O ÚLTIMO DISCURSO DE VASILIJ KUKSOV, VÍTIMA DO ESTADO RUSSO.
Aqui estão as últimas palavras pronunciadas por Vasilij Kuksov antes de ser condenado por participar de uma suposta “organização anarquista terrorista” (Caso Rede). Torturado, espancado, sua prisão por três anos no centro de detenção lhe rendeu ainda uma tuberculose já em estado ativo. Suas palavras profundas e sinceras, mas às vezes abatidas e hesitantes, testemunham a terrível incompreensão e a revolta de um indivíduo diante da máquina do Estado pronta a esmagar a vida.
Gostaria de começar agradecendo a todos os atores deste julgamento, todos que estiveram presentes nas audiências: os ouvintes, os advogados, os réus e o honorável juiz. Quero agradecer particularmente ao juiz por tornar nosso julgamento público, o que permitiu a numerosas pessoas sensíveis à nossa sorte de tomar conhecimento do processo. Este pensamento me aquece o coração, assim como a ideia de não ter sido esquecido. E eu espero que jamais seja esquecido por meus parentes, minha companheira, meus amigos. Quero também agradecer especialmente à minha mãe e meu pai. Minha mãe sempre terna e discreta, meu pai é aquele que jamais ofende a verdade: é sem dúvida deles que eu herdei estas qualidades. Agradeço igualmente à impressa, que lançou luzes sobre nosso caso. Reconheço tal publicidade, mas não posso deixar de falar da quantidade de pessoas, centenas ou milhares, que foram condenadas no passado sem que ninguém de nossos dias se lembre delas.
Nós, os réus, percorremos um longo caminho com nossos advogados, passamos por muita coisa, e… passamos por coisas difíceis, com companheiros, a gente não se conhecia, a não ser Il’já eu não conhecia ninguém. Mas eu estou feliz porque nos tornamos amigos. Como eu compreendi somente durante o julgamento, visto que quase não nos falávamos antes, o que nos unia era simplesmente a fé que nós tínhamos no bem, em qualquer coisa de melhor. Podemos chamar como quisermos, do vegetarianismo, do antifascismo, é o que nos reunia. Arrependo-me de não os ter conhecido antes. Tenho, com certeza, um enorme respeito por Il’ja Šakurskij, me sinto honrado, nessa hora, de ter perto de mim um amigo e camarada tão forte – mesmo que fosse melhor estar em casa…
Até o último momento eu esperei que a acusação abandonasse seus pedidos, que se abriria uma nova investigação, que qualquer coisa mudaria. E hoje ainda não posso desistir de crer que alguma coisa vá talvez mudar, o bom senso prevalecerá.

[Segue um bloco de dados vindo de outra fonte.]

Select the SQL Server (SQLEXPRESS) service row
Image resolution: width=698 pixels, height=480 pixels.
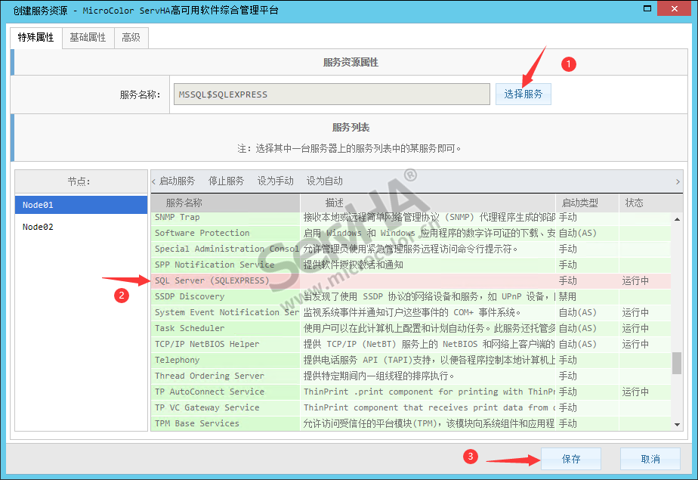point(212,280)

Eu quero dizer que não me arrependo de nada. Muitos dizem: só você pode sair disso, você sabia muito bem onde estava pisando. Eu não me arrependo de ter pisado, eu não me arrependo de minha amizade com Il’ja, eu não me arrependo dos meus princípios de vida, nos quais eu creio. Especialmente porque, como revela nosso próprio julgamento, não é preciso ter feito nada para estar abaixo do solo – para se perguntar por que, então, alguém procuraria onde meter os pés?
Nada fiz de mal. Mostre-me uma só pessoa que um de nós tenha prejudicado. Como Il’ja nos faz lembrar, a única questão que nos vem é: por quê? Esta questão também me artomenta, ela surgiu constantemente nestes três anos, quando enlouquecia com os papeis da defesa, quando alinhava as notas, quando registro observações e de repente a pergunta: “Mas por que, exatamente, me forçam a fazer tudo isso?”. Param-te por nada, te prendem, te balançam 39 tomos: toma, fique com isso, e lide com isso.

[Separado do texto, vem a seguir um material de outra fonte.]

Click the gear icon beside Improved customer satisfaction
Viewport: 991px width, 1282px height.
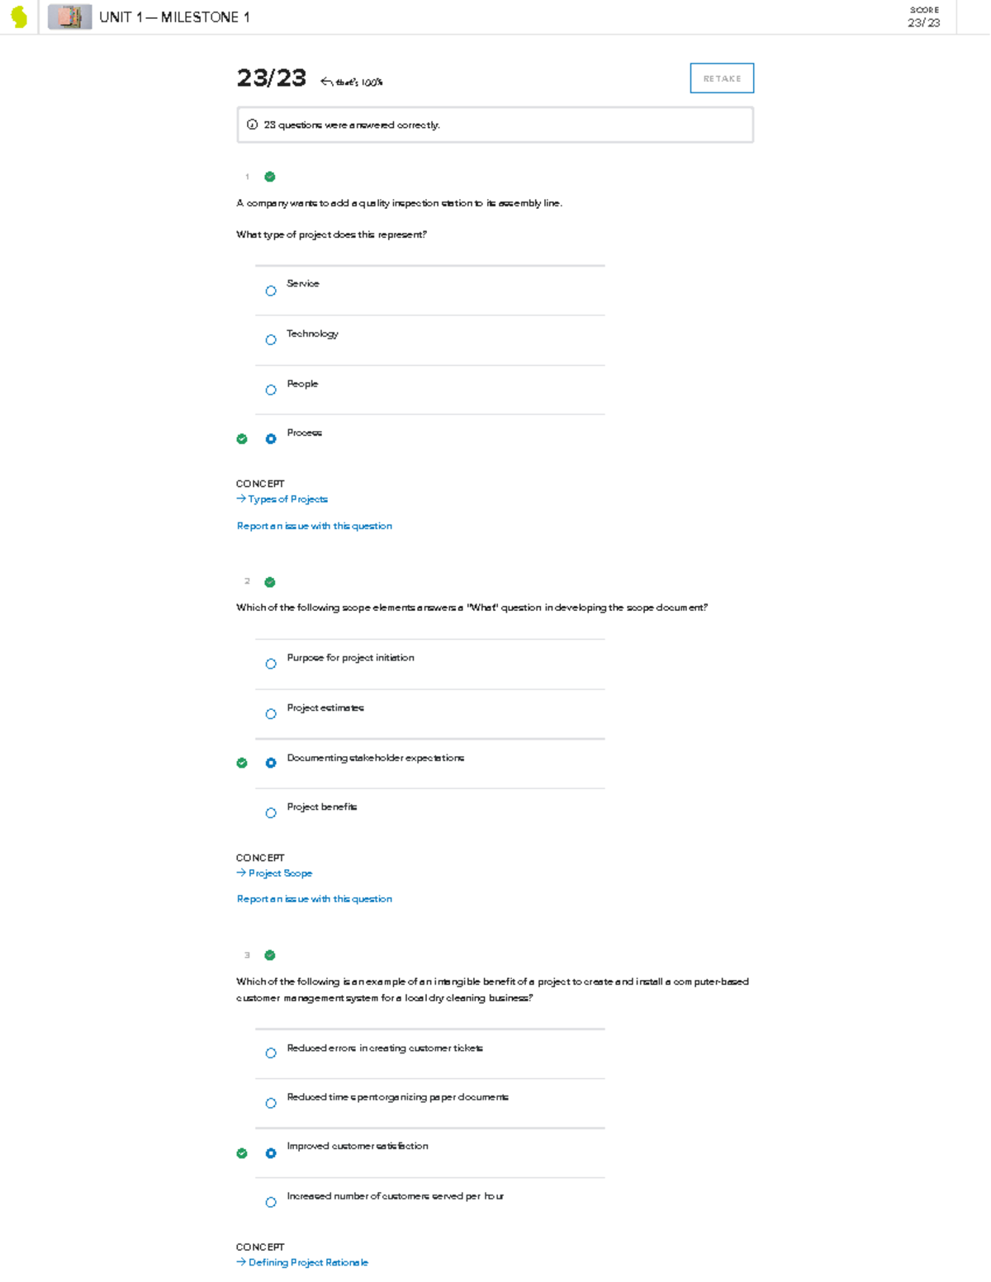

No meio da investigação, o juiz de instrução me disse que esse julgamento deveria ser exemplar: colocamos você na cadeia e mandamos um aviso para o resto do mundo. Aos antifascistas, aos anarquistas. Para que eles não se unam mais, nem se reagrupem. Apesar de tudo, penso que está claro para todo mundo que este julgamento exemplar tem agora efeito contrário.
Espero que ainda tenha pessoas sensíveis e preocupadas que estejam acompanhado este caso, que estejam cientes de tudo isso. Espero que um dia, num curso qualquer de Direito, um professor entrará na sala e dirá: “Hoje, nós vamos estudar um caso aberto em 2017. Nós encontraremos tudo o que não deve ser feito. Irregularidades parecidas não devem jamais ser toleradas”.

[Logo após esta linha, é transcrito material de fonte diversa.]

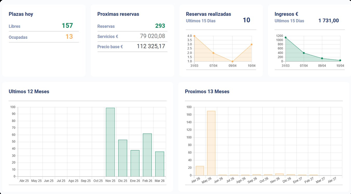Image resolution: width=351 pixels, height=194 pixels.
Task: Select the Feb 26 green bar
Action: (x=147, y=155)
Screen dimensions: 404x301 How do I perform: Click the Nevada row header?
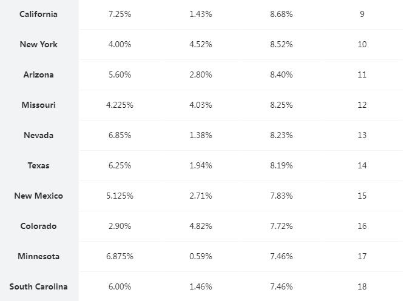(x=39, y=135)
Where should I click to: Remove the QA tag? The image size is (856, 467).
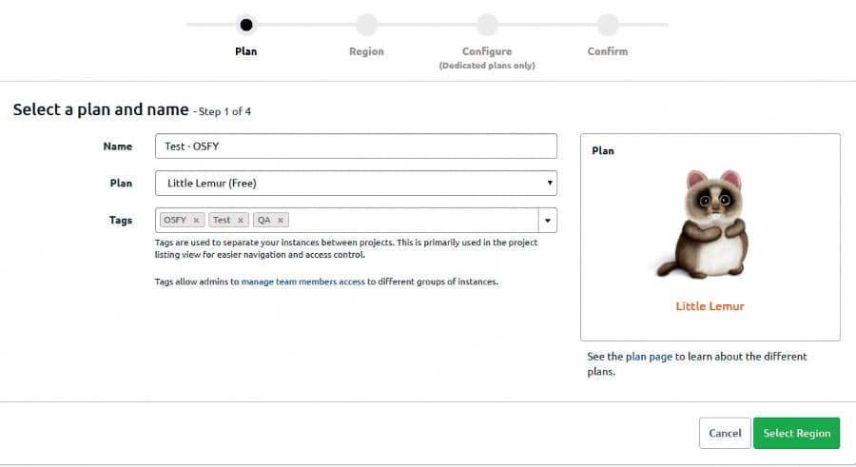tap(281, 220)
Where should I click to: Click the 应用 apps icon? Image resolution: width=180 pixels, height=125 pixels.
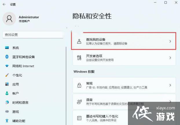point(7,84)
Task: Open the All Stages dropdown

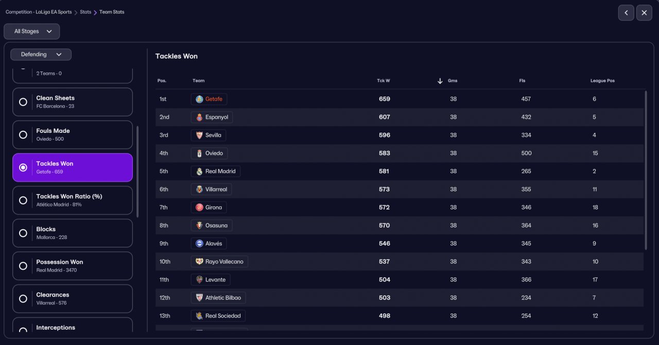Action: click(x=32, y=31)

Mais algumas palavras sobre a condenação. Nós já repetimos mil vezes o quanto tudo isso é absurdo, insano, mas simplesmente não é possível. Mesmo pelo que somos condenados, não é possível. Mas é assim: estes sete estavam tramando uma revolução. Eu não compreendo nada… É como se disséssemos que um grupo de bandidos quisesse roubar um banco somente com um telefone. Mas pouco importa: já faz três anos que estamos lá e ninguém se importa […]
Nós não somos os únicos a sofrer; eu não sou o único a ter medo de ser condenado, de receber uma longa pena. É claro que tenho medo, não vou mentir. Mas na verdade não são sete indivíduos que sofrem, mas sim toda nossa família.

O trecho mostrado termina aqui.